Lead-in to the proposal
Traditionally, the man gets down on one knee before his intended before asking if she will marry him. Often in fiction, there is first a sumptuous meal.
My fiance gave me a two-hour hot stone massage. (See above comment regarding devious plan to reduce my willpower to nothingness.) He totally wins.
The wording of the proposal
Fictional proposals are full of clever wording, double and triple meanings, and scintillating wit. After all, the author knows you're going to be reading and rereading this passage, so she's got to get it right!
While "cleaning up" after the massage, my fiance said casually, "Oh, I forgot about this rock." But it wasn't a massage stone, it was a diamond. Double-meaning, clever wording and wit, although briefer than most fictional proposals.
Fictional heroes tend to have either huge bankrolls that can buy diamonds big enough to give you carpal tunnel syndrome from the effort of lifting your finger while wearing it, or be sweet yet impoverished heroes who give promisory rings that they swear to upgrade once they've made good, which they're certain they'll do with the heroine at their side. The ring always fits perfectly.
The ring stopped just past the first knuckle of my ring finger, being MUCH too small for my finger, because it was a family heirloom. The diamond dinner ring had belonged to his mother, but the large central diamond had come from his grandfather's diamond pinkie ring, which his father had reset with a slab of jade in the center when he inherited it. My fiance now wears the jade pinkie ring, which he inherited from his father. So the stones in our rings share a history. And, we get to have the stones reset into our choice of modern rings, a decision I will make jointly with him, versus having to spend the rest of my life wearing a ring someone else selected. He totally wins.

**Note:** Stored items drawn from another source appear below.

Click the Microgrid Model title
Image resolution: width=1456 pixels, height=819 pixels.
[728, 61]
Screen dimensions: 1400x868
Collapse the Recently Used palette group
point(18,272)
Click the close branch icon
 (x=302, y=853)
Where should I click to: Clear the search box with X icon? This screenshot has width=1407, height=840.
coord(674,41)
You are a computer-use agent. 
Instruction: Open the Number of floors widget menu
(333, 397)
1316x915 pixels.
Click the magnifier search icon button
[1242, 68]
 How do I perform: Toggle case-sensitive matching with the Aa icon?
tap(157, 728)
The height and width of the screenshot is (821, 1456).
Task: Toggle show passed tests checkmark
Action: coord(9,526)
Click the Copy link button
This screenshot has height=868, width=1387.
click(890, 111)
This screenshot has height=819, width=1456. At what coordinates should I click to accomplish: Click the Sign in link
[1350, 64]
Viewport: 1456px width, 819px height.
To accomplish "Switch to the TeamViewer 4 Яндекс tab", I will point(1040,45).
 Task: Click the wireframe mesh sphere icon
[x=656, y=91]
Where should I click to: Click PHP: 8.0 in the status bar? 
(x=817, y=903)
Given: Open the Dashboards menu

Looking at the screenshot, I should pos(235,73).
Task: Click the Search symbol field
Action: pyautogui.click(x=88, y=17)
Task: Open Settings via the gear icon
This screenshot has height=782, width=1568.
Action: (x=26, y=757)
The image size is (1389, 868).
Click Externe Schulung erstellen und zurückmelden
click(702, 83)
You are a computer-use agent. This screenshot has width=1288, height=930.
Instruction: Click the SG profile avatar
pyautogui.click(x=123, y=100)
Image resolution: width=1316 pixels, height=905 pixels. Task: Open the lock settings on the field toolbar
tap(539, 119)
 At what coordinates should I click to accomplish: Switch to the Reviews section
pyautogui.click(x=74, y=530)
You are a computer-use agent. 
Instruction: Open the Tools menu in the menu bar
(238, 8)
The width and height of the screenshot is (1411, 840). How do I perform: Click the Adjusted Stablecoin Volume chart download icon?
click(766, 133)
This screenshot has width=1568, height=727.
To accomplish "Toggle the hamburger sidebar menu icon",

The fictional heroine invariably squeals, throws her arms around the neck of her man, kisses him passionately, and says, "Yes!"
I giggled, closed my eyes, and said, "You're so silly!" Then realized I didn't recognize the ring. Opened my eyes, and squealed, "You mean, that's a REAL ring?"
What does this tell us about romance fiction versus reality? That real men can be even more romantic than fictional romance heroes. And that romance writers can be far, far LESS romantic than fictional romance heroines...or at least much slower on the uptake.